Pixel coordinate grounding data:
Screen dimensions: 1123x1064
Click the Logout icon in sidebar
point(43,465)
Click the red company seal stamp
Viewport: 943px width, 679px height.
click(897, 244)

_What needs to be done_: Exactly as they appear above, write out all of the lines.

_Solved exercise_:
Screen dimensions: 1123x1064
Click the Logout icon in sidebar
point(43,465)
Click the red company seal stamp
Viewport: 943px width, 679px height.
click(897, 244)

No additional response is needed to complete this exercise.